Jason Witten notes he's joining "another iconic franchise."
Booger McFarland says it's "the pinnacle of what we do."
They are the three new voices who will work ESPN's Monday night games this season.
Tessitore has been one of the network's top announcers for 16 years on boxing, college football and basketball, including calling the College Football Playoff semifinals the past two years. It will be his first NFL assignment.
"I am very conscious of that lineage," says Tessitore, who at 46 is the oldest member of what he calls "a young, vibrant crew."
"When I got the call that I would be doing this, my first reaction was remembering when I was a kid watching Frank Gifford, Dandy Don (Meredith) and Howard Cosell. Everybody back then watched 'Monday Night Football' and 'Wide World of Sports' and Howard Cosell doing boxing. I did a Cosell imitation that had my grandfather, who didn't speak English, laughing his tail off."
Witten, one of the sport's finest tight ends for 15 seasons and a likely Hall of Famer, retired from the Dallas Cowboys earlier this month to move into the booth.
Tessitore believes Witten will be a natural as he and McFarland replace Jon Gruden as analysts. Gruden, of course, is back coaching in the league with Oakland.
"We had a lot of candidates, and at the end of the audition process we all were saying, 'This is very obvious,'" Tessitore says of Witten.
"He has such an upside that this is a guy who could be the next generation's face and voice of the NFL. He's smart, respected, even beloved by coaches, and has a tremendously high football IQ. Jason has a little of all the traits and characteristics of the great ones. Most importantly, he is wholly authentic."
Witten will be in the broadcast booth with Tessitore. McFarland, who won two Super Bowls as a player and has been an analyst for ESPN and SEC Network for four years, will be the first field-level analyst for "Monday Night Football.'"
The idea is for the effervescent McFarland to give a viewpoint from near the trenches — exactly where he spent nine pro seasons as a defensive lineman.
McFarland's wit and enthusiasm will be apparent from the outset of the broadcasts; ESPN's first telecast will be Thursday night, Aug. 16 with the Jets at the Redskins in the preseason.
"I am going to use a strange word to describe Booger as an announcer: nimble," Tessitore says. "He's dynamic, a huge personality and presence. You can't have a cookie-cutter type of analyst and Booger is far from that — he's a guy who you can turn on the red light for the broadcast and he's ready to go."
Tessitore replaces Sean McDonough, who returns to doing college football.
Lisa Salters is the only holdover, returning for her seventh season as the sideline reporter.
Tessitore recognizes the platform he and his new sidekicks will have.
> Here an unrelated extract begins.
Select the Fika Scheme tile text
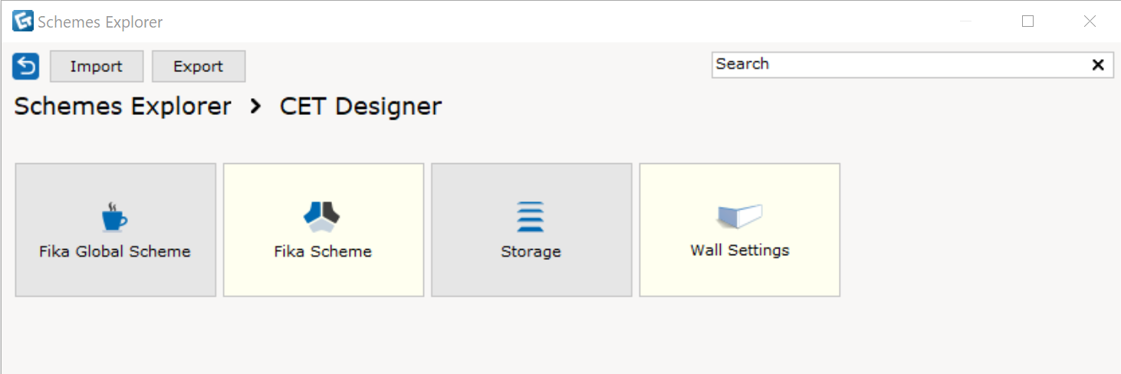pos(323,251)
Their first regular-season game will be the nightcap of the opening Monday night doubleheader, the Rams at the Raiders (and Gruden).
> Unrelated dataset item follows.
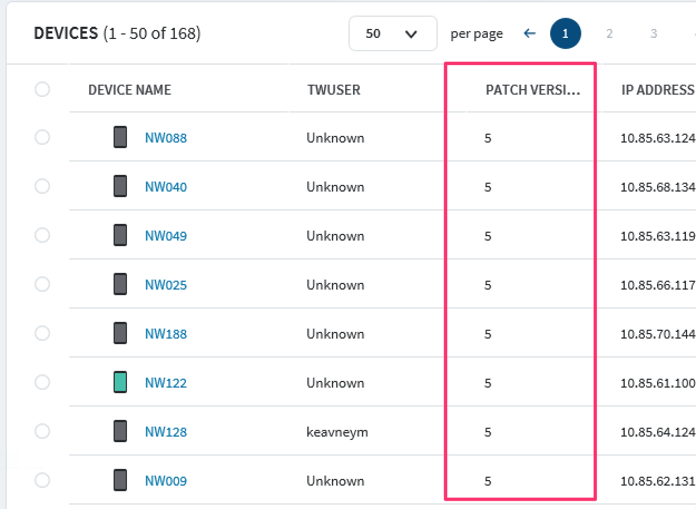696x509 pixels.
Task: Go to page 3 of devices
Action: (654, 33)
"The college game lends itself to every game being its own story, the pageantry and the storytelling attached to it," Tessitore says. "In the NFL, each game is a continuation of a well-told narrative that everyone is following.
"It's like this is our weekly story, part of a book we've all been continuously reading, and each week we're on to the next chapter."
He also realizes that simply calling a game for three hours or longer isn't what his new job should be about. There's much more to it.
"There's a vision of when we land in town we begin to create content for fans who can go to the app and hear what we have to say about the upcoming games or what's happening in the league," he says. "We also want to have more content made available pre-game and postgame.
"I've become so football-obsessed, it has become ridiculous."